I had a CT scan today of my heart and blood flow. I once had a reaction to the contrast dye, so I had to load up on prednisone and a Benadryl. The test itself took about 4 minutes - the pictures. This will serve as a guide or map for Dr. Johnson when he does my ablation in two weeks. 

When the technician started the saline flush, my heart started racing - over 90 - and stayed that way for the duration. I don't think it got any faster, and I had one of those shivering rigors when it subsided. But I stayed on that table and got it done! A nurse they called in, probably an RN, said it was likely the prednisone causing my heart to race. And I know when I've had steroid injections in my hips it would beat faster than usual. Lying down doesn't help in these episodes. They brought me apple juice, and I sat for a few minutes, sorry they had to witness all this shaking going on, but at least a professional medical person or persons actually saw what I've been describing. They asked if I wanted Paul (my husband, they didn't know his name of course) to come back, would it make me feel better. I told them no. (It wouldn't help me, and he couldn't do anything.)

We met and ate with Amy at Blue Plate Cafe on Poplar and were glad to get to see her a few minutes. She thought she'd have the afternoon off. "It's a whole new world, working at TC," she told me. She can actually leave for lunch, possibly be off the rest of the afternoon (which she was as they weren't busy) and maybe run errands if needed. I think Adam is so glad to finally have her there full-time. She has a "life." And of course, it makes us feel better, too. If someone calls TC and neither she nor Adam are there, the calls transfer to his and/or her cell phones, so they stay atop all that's needed.

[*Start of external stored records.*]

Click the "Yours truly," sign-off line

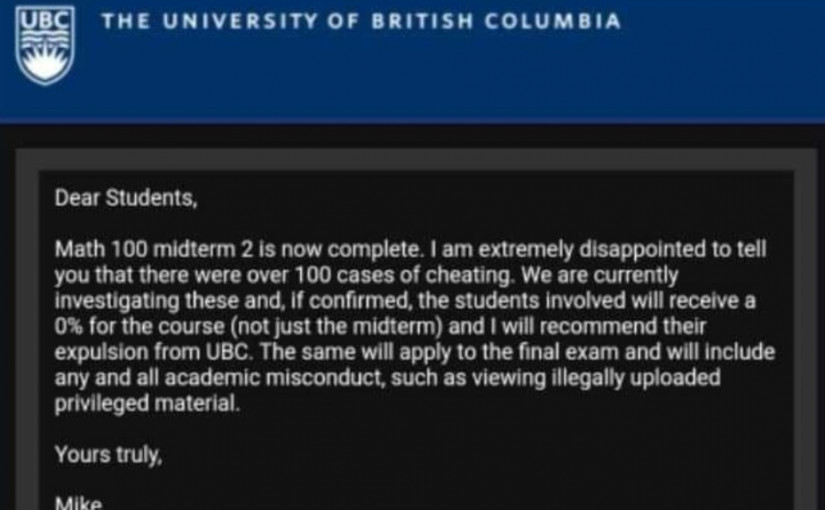point(107,455)
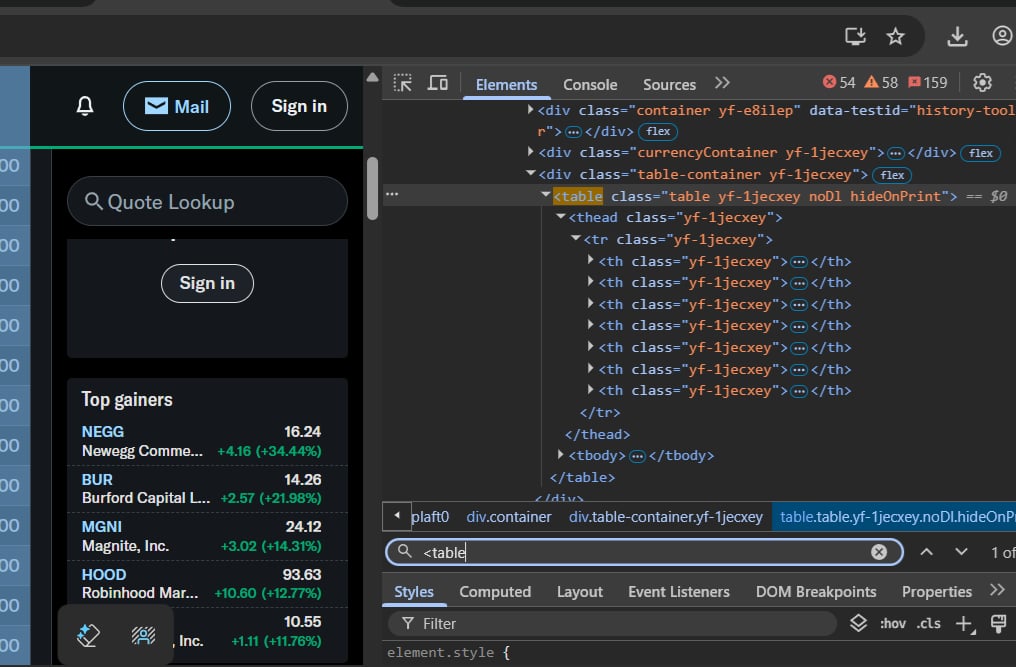Bookmark this page with the star icon
The width and height of the screenshot is (1016, 667).
click(x=895, y=36)
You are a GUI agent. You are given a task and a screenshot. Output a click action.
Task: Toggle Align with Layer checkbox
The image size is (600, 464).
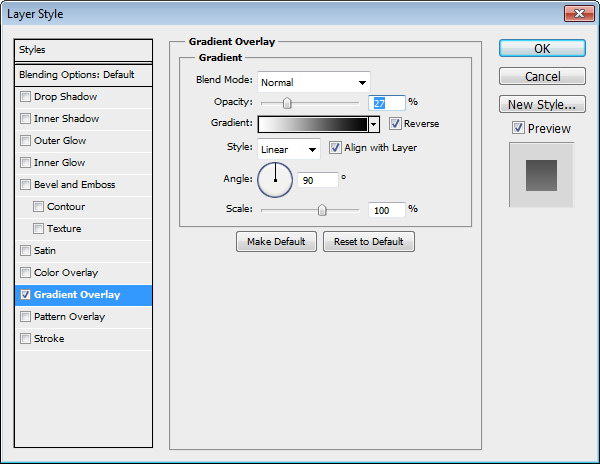click(x=335, y=148)
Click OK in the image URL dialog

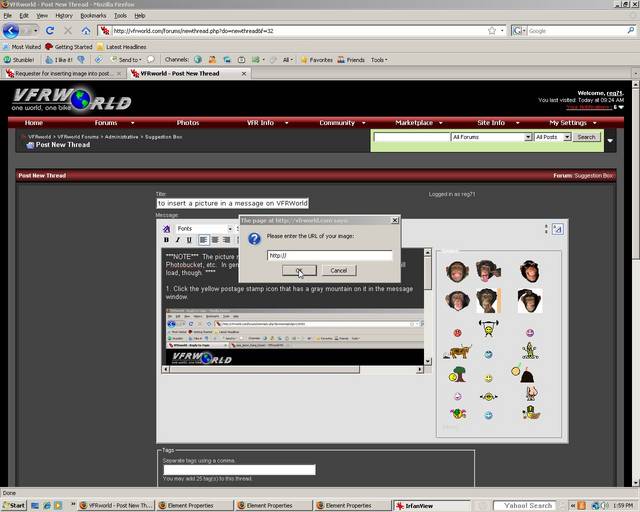(299, 270)
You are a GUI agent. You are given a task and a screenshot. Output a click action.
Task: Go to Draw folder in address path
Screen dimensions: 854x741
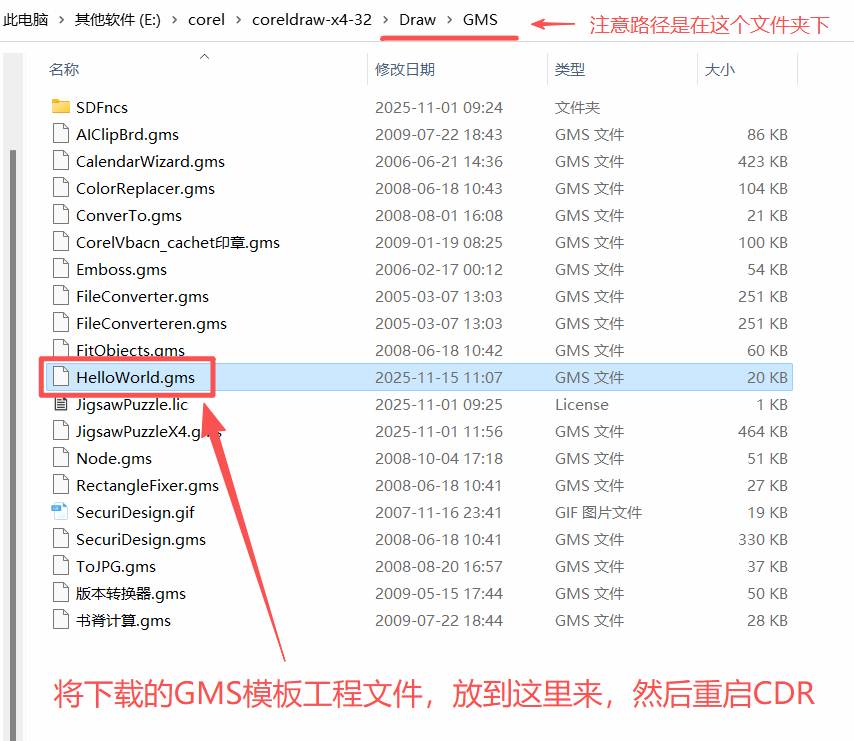click(418, 20)
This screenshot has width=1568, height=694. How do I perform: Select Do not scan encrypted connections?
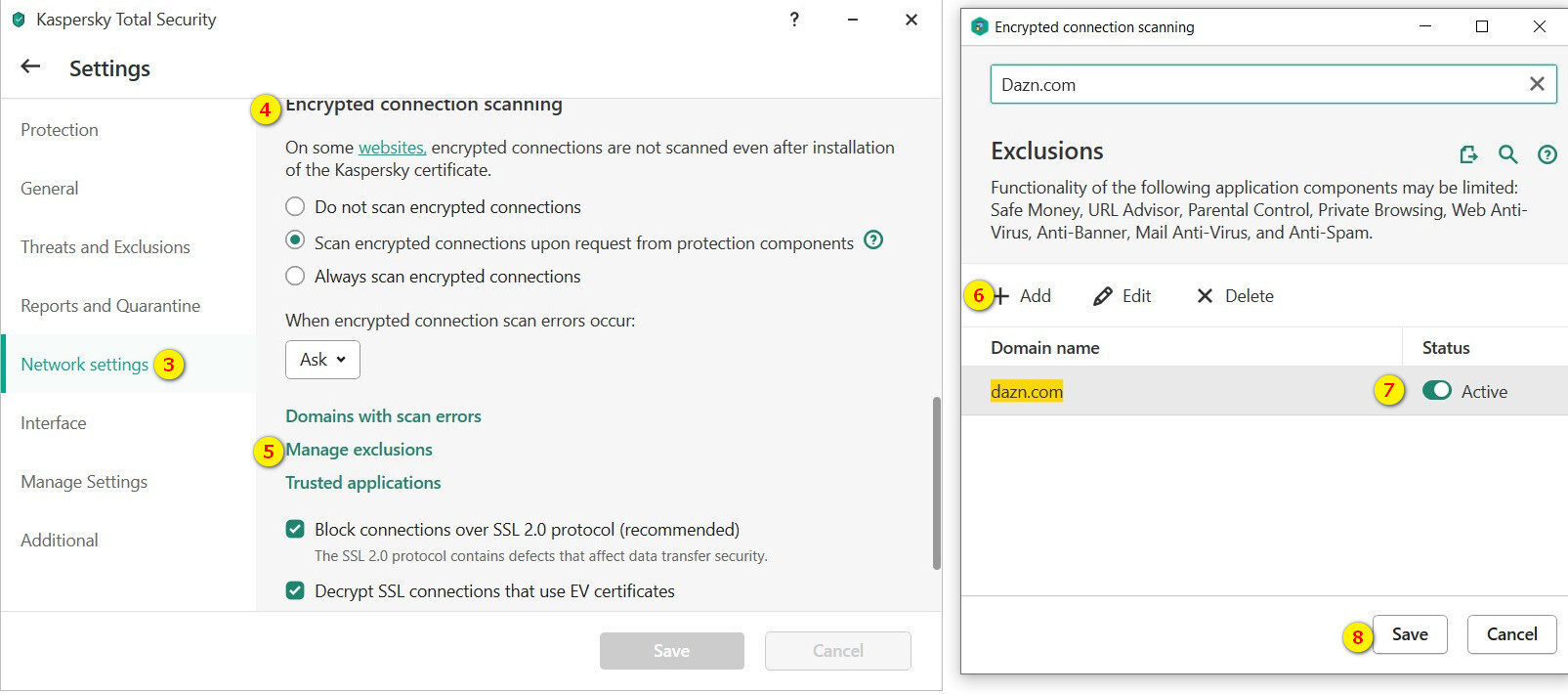(x=295, y=207)
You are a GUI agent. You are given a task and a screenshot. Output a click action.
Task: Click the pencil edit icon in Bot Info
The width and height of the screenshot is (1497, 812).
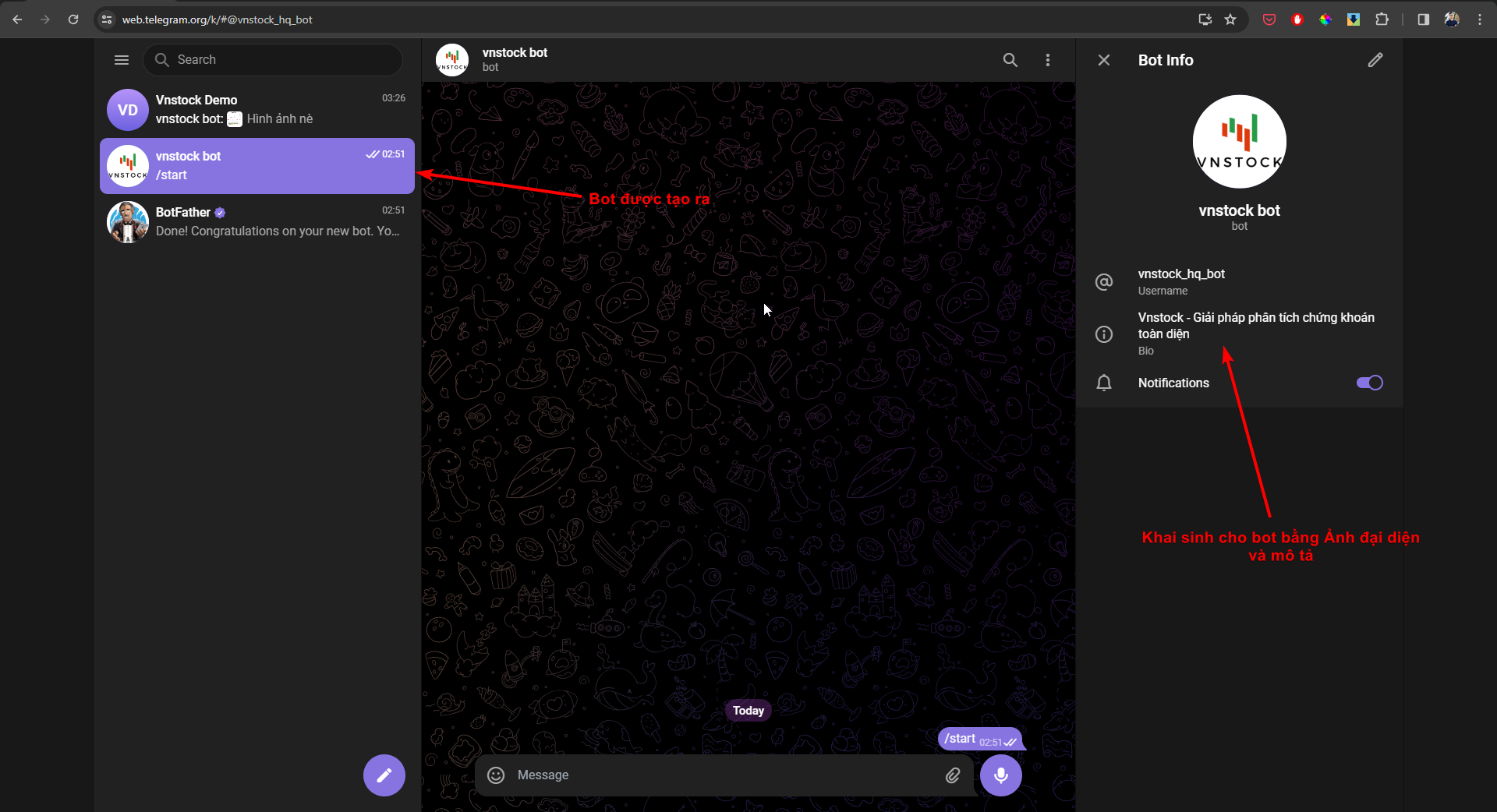[1375, 60]
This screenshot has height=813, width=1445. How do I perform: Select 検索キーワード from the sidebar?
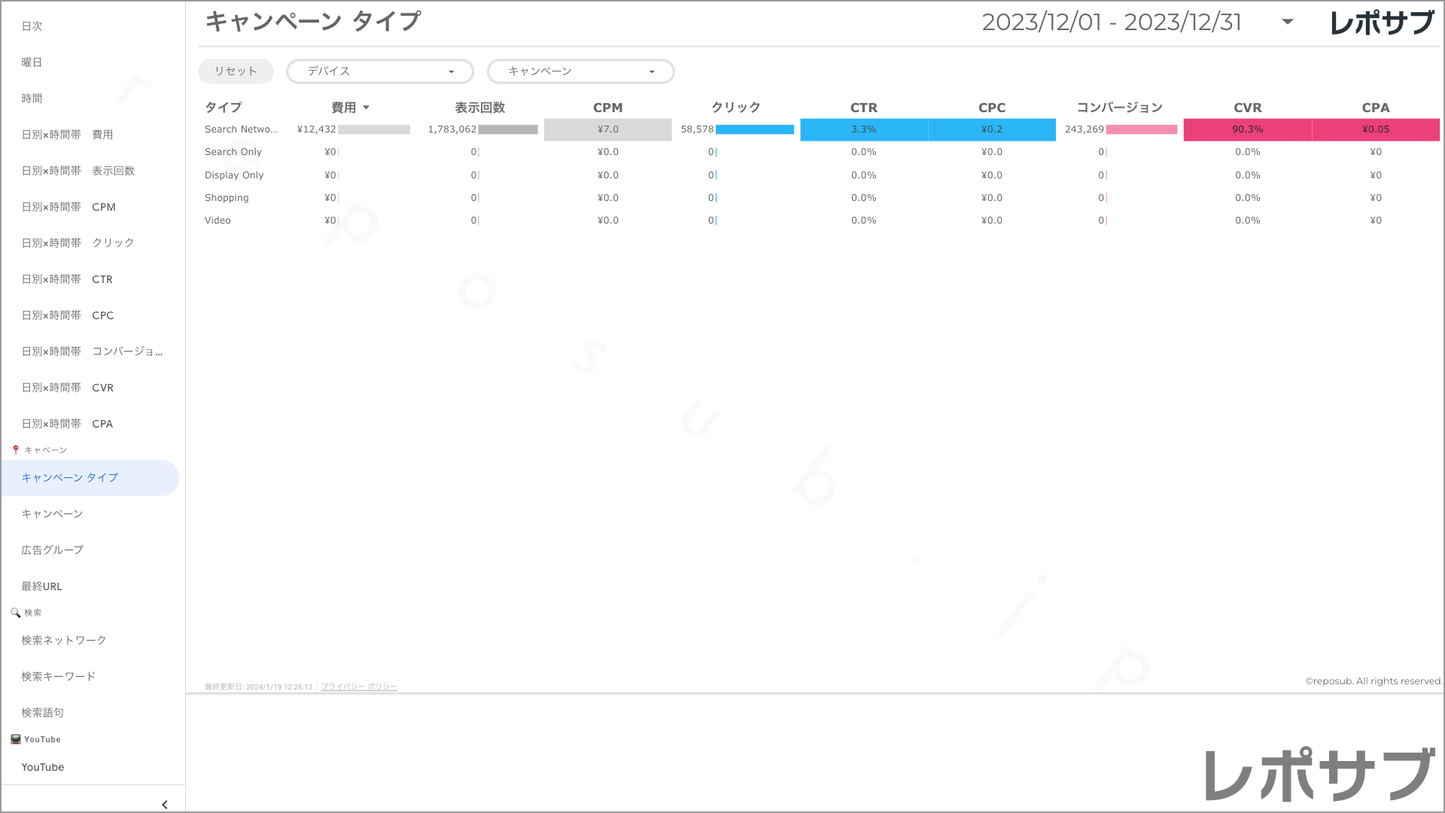(59, 677)
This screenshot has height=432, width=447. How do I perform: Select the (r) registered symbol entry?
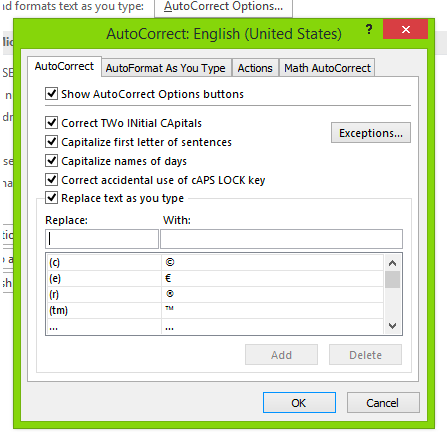(x=215, y=294)
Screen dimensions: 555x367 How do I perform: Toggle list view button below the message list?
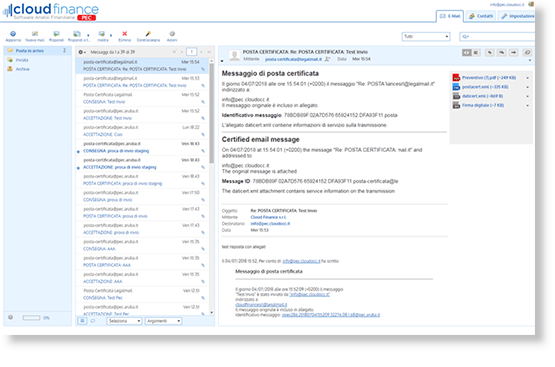click(x=82, y=321)
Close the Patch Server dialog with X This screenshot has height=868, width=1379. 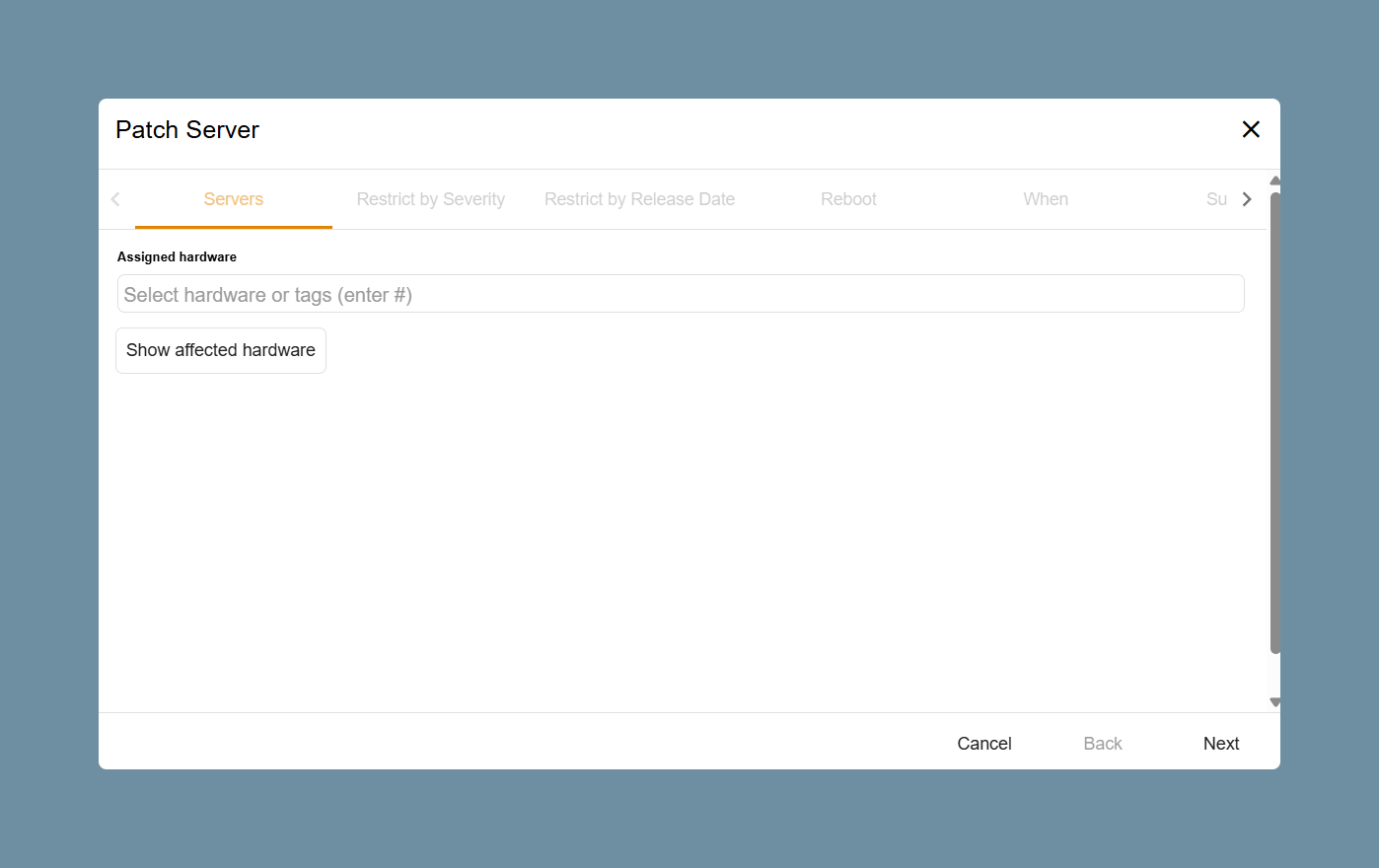(x=1251, y=129)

Now I can put the actual ablation in the back of my mind for two weeks. But I am looking forward to how it is going to help me! I'm very hopeful! I want to have a "rested" life, not always anticipating how tired I'll be, how far can I drive and when I get there what will I be able to actually do, because heart medicine is tiring. Having racing heart episodes is tiring. I know I'm getting older, but I look at other people my age and they actually drive places - like Memphis, alone. I want to be able to walk a mile - that's not far for some people, but it is for me. And then there is the neuroma on my left foot that burns... but that's another problem for another time. I have to actually have stamina to walk, after all.




Paul's FIFTIETH Class Reunion is tomorrow at Mineral Springs Park. (If I said that already, I am not that far behind him, though he is old. So "lite potluck," and I can't figure out what that is, so I got a veggie/dip tray at Piggly Wiggly to be picked up in the morning. Cousin Salinda thought she might bring sandwiches... Then a private tour of the old Courthouse Museum, which Paul said he didn't think he'd do, and I've been there enough that I know pretty much the rooms. (They have worked hard refurbishing and increasing collections, though; but I'm not climbing those steps to the old court room!) Eddie said he would get a brass marker for the old candy case from the store, and if that's been done (he was in Paul's class), I'll go see it, maybe. Or another time. Then we eat Dutch treat at Homestead and The Playboys will play some - a band from Paul's class and one more from another. There are 4 of us girls from our class who married guys in Paul's. Well, there's me and Paul, Susie and Jim, Sandra and Glen, and Fredda and Sam. Then there's my first cousin Salinda who married Richard. Aren't we a tight-knit bunch! I love it!

Well, I've sent myself pictures of Paul and Amy with the Tiger but they're not in the email yet (from the phone camera) to post yet. It's late and I'm going to bed. They'll have their own special post. Father's Day is Sunday.

Thank you, Paul, for being such a great Dad. I know you're so proud of Amy.